= Directions for this task =
Please rewrite the lines from the line with "Given: Click the blue" to the line with "will click(194, 647).", changing "Instruction" to "Task" and leaving everything else as it is.

= Entries provided =
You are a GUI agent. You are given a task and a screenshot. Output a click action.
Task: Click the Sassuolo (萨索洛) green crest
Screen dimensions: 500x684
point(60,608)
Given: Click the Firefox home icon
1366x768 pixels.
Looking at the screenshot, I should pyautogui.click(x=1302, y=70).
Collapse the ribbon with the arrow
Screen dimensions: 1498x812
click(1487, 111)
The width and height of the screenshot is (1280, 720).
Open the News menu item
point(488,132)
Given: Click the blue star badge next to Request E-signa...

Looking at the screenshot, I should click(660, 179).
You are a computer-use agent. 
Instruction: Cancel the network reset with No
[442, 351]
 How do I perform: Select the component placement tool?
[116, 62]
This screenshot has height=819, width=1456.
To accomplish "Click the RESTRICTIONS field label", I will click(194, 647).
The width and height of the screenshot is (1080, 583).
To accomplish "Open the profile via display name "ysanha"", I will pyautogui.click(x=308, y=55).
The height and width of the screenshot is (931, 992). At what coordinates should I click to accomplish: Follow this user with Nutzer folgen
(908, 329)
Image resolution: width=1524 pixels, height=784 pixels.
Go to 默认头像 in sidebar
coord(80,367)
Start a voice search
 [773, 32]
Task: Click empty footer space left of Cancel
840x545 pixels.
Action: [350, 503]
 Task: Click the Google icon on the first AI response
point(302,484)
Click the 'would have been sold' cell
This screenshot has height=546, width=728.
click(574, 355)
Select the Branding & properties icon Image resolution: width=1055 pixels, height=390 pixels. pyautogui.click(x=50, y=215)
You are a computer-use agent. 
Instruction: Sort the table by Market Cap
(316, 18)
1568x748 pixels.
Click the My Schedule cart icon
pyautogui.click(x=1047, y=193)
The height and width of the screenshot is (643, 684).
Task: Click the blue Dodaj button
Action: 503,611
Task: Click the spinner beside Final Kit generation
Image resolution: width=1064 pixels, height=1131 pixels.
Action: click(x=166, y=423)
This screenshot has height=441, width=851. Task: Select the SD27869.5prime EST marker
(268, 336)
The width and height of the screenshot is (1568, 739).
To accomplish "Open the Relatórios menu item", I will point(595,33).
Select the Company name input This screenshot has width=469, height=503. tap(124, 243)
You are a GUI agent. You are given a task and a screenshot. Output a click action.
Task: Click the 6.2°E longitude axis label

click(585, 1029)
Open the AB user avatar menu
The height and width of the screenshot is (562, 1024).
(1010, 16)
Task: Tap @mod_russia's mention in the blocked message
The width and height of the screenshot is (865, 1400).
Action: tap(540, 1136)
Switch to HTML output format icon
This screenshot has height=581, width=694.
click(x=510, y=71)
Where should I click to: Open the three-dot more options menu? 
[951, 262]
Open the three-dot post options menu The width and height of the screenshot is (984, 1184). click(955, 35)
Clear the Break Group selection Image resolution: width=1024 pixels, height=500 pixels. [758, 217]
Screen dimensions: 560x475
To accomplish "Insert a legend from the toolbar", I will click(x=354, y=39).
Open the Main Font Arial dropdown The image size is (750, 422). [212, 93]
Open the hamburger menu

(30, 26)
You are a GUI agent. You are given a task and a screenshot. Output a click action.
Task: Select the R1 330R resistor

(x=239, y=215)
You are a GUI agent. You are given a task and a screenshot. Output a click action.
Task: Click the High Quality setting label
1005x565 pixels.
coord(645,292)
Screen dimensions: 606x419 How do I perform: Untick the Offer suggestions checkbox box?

= Full response =
Given: Click the blue star badge next to Request E-signa...

Looking at the screenshot, I should click(660, 179).
You are a computer-use agent. 
Task: Cancel the network reset with No
[442, 351]
 How do I perform: Select the component placement tool?
[116, 62]
This screenshot has height=819, width=1456.
To accomplish "Click the RESTRICTIONS field label", I will click(194, 647).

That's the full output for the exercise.